- **Record set**
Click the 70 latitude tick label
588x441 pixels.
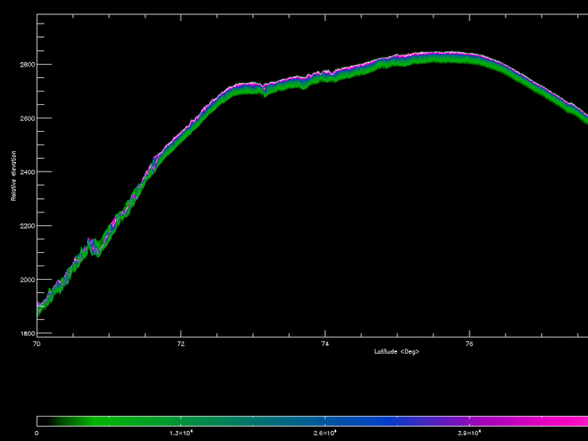pos(36,344)
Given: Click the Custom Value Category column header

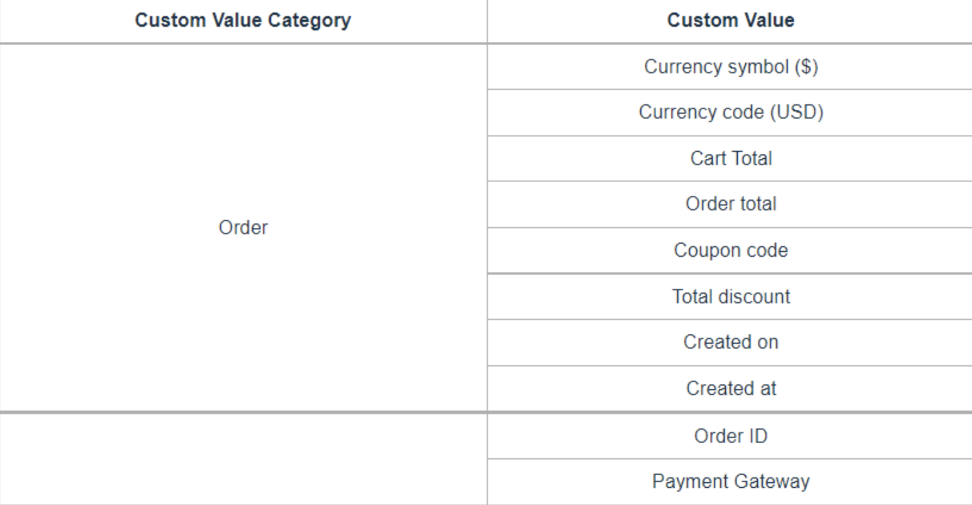Looking at the screenshot, I should point(243,20).
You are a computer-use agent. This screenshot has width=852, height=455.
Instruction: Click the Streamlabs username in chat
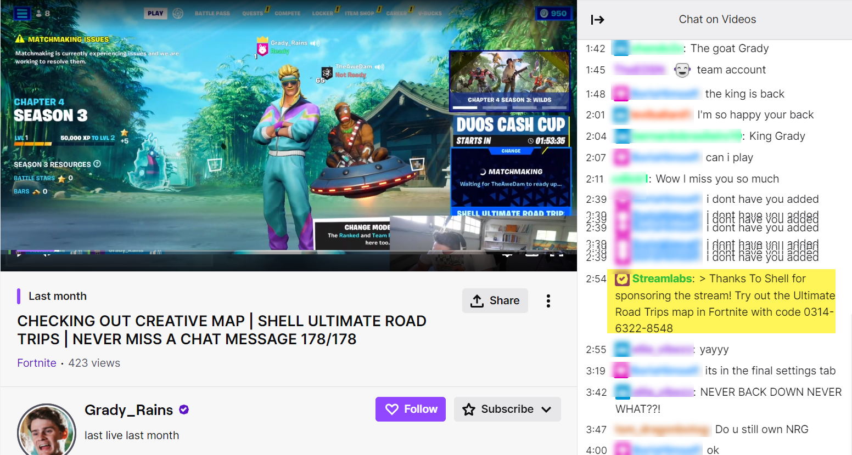click(663, 278)
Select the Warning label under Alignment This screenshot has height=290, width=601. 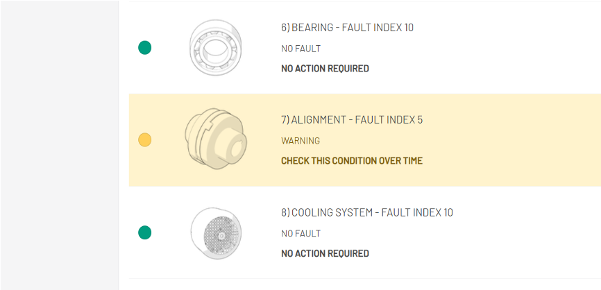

- **Task instructions**
The records above are to be copied exactly, without their pictures.

- **Result**
Click the 70 latitude tick label
588x441 pixels.
pos(36,344)
Given: Click the Custom Value Category column header

Looking at the screenshot, I should point(243,20).
You are a computer-use agent. This screenshot has width=852, height=455.
Instruction: Click the Streamlabs username in chat
click(663, 278)
Select the Warning label under Alignment This screenshot has height=290, width=601. 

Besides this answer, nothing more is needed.